The bottom line is simple: recruitment from abroad should not become a tool of cultural or religious engineering, but a choice of strategic common sense. And in this sense, Latin America offers a rare combination of cultural affinity, personal motivation, and gratitude towards the country that offers a career and citizenship opportunity.

Without Competitive Salaries, No Reform Will Work
However, there is one point on which Crosetto is perfectly right: it's not enough to change the rules, we must pay the military better.
Today, a non-executive Italian soldier starts with a salary that, net, often remains lower than that of colleagues in France and Germany for equivalent tasks and responsibilities. If we look beyond the border, the picture changes: in Germany, the average salary of a soldier is indicated around 2,500 euros per month, in France the average is just above 2,600 euros. These are values that place the armed forces of Berlin and Paris on a higher pay scale compared to the Italian ones.

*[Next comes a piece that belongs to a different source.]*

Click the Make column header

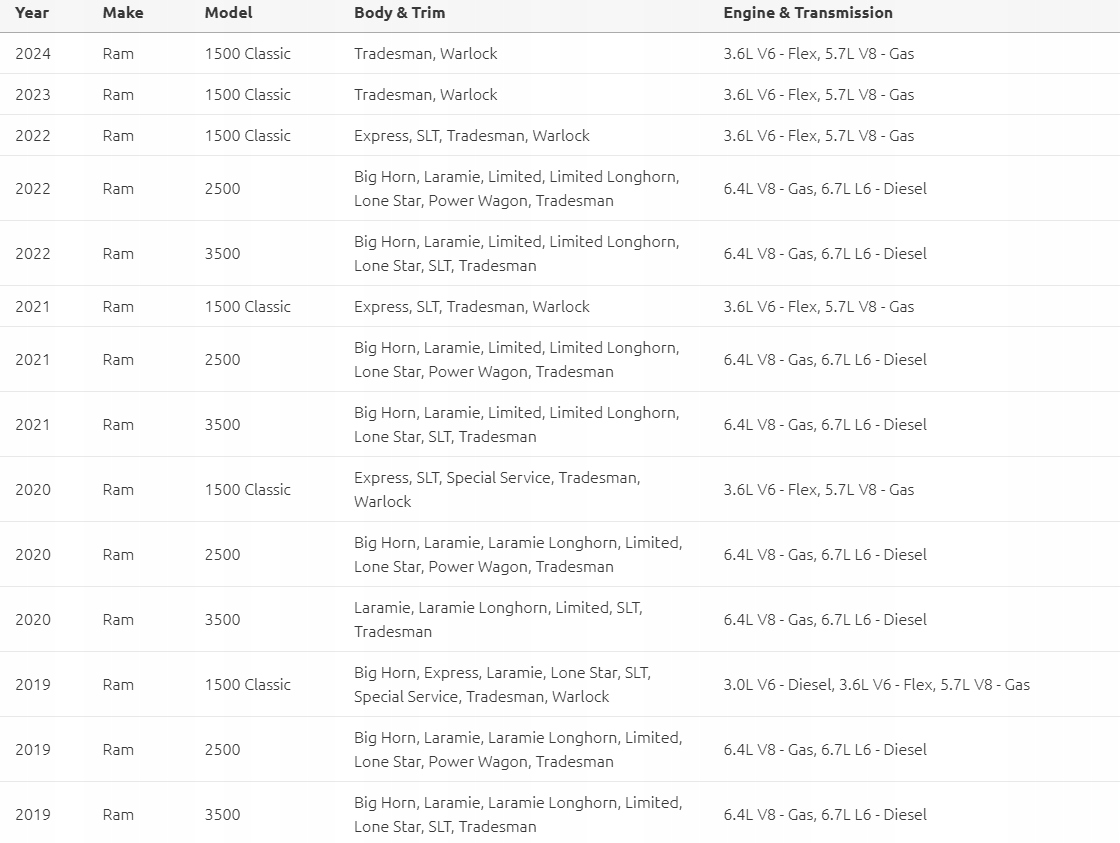click(x=123, y=13)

In other words: if Italy wants to play in the same “league” as France and Germany, it cannot have a low-cost army. Neither for young Italians nor, much less, for potential foreign volunteers.
A credible model could be this:
- higher starting salaries, aligned at least to the mid-European range for equivalent tasks;
- clear and transparent allowances for risk, specialization, operational readiness;
- rapid career paths for those who demonstrate merit, with stable contracts and prospects at least comparable to those of the armed forces of Berlin and Paris.
Only in this way can the “pact” proposed by the minister – a year of life in the service of the country in exchange for training and a decent salary – be attractive to young Italians and to those Latin Americans who would see in Italy not only an employer but a possible homeland.
Recruiting from Latin America, but Offering Citizenship and Dignity
A possible “military flow decree” oriented towards Latin American countries would make sense only if inserted in a framework of full legal and social dignity:
- clear status from day one: not low-cost labor, but volunteers who choose to serve Italy with rights and duties in line with Italian colleagues;
- path to citizenship for those who complete a certain number of years of service without blemishes, following the Spanish model;
- serious investment in the Italian language and culture, because the first glue of an army is feeling part of the same national community, beyond the place of birth.
Thus, Italy would respond, pragmatically, to three urgencies: the crisis of internal vocations, the need to strengthen Defense in a Europe that must know how to protect itself even without the American umbrella, the orderly management of migratory flows to our country.

Conclusion: Less Fear, More Strategy
The real choice is between an improvised recruitment system, chasing emergencies, and a coherent project that:
- pays the military what they deserve,
- values the enormous pool of Italian descendants and culturally similar young Latin Americans,
- keeps the door open, but targeted, to strategic profiles from other areas of the world.
In this context, the line that looks to Latin America, following the Spanish model, appears more solid and sustainable than the one that relies mainly on fragile and unstable countries. Not out of fear of the other, but out of respect for our history, for operational efficiency and, above all, for consistency with the idea of an Army that truly reflects a strong, open, and self-aware national community.